Hard Brexit could cause house prices to fall, Central Bank warns

The Central Bank warned that external events were the main risks facing the Irish economy.

THE UK CRASHING out of the EU is one of the main risks facing the Irish economy, with a hard Brexit having the potential to the cause house prices to fall, the Central Bank has warned.

In its first Financial Stability Review, published yesterday, the Central Bank warned that external events were the main risks facing the Irish economy. 

These include a “disorderly” Brexit – with the UK crashing out of the EU – an abrupt tightening of global financial conditions, or the reemergence of sovereign debt sustainability concerns in the euro.

The report warns that a negative shock to the Irish economy – from Brexit or “some other unforeseen geopolitical event” – has the potential to cause house prices to fall. 

“Income falls due to such a shock would affect demand for housing,” the report states.

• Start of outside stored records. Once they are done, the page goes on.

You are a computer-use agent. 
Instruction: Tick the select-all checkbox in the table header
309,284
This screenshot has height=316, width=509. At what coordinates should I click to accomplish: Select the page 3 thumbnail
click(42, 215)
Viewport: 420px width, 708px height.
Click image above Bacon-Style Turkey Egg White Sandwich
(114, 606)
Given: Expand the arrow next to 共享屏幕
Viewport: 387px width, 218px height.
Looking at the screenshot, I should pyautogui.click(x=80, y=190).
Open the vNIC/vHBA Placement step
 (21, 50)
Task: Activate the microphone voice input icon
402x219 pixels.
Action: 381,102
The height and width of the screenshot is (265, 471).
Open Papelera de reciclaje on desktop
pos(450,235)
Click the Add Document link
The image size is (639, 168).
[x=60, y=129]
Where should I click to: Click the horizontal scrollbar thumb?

The Financial Stability Review outlines the risks facing the financial system in Ireland and the resilience of the economy to withstand adverse shocks. 

Among the other risks, an abrupt fall in Irish property prices and the possibility of more risk-taking behaviour in the banking sector are listed as potential problems. 

Preparing for Brexit 

The Central Bank said that it has taken action to mitigate some of the most immediate risks to financial services between the EU and UK in the event of a hard Brexit. 

“The main outstanding source of risk to financial stability and the wider economy is a larger-than-expected macroeconomic shock in a disorderly Brexit,” it states. 

Acting Governor of the bank – Sharon Donnery – said that, as a small and highly globalised economy, with a reliance of foreign multinational companies, “Ireland is both more sensitive to developments in the global cycle and more prone to structural macroeconomic shocks”.

“It is critical that we continue to identify, plan and prepare to mitigate the impact of those shocks, should they materialise,” she said. 

“Building a resilient system is central to this. Resilience is not something that can be built after an event, but is something that should be in place well before any issues arise.

We continue to expand our macroprudential framework to ensure we have the right tools to manage potential risks to financial stability and the addition of the Systemic Risk Buffer will be an important tool for us in building a resilient banking system with sufficient capital buffers to absorb these structural shocks.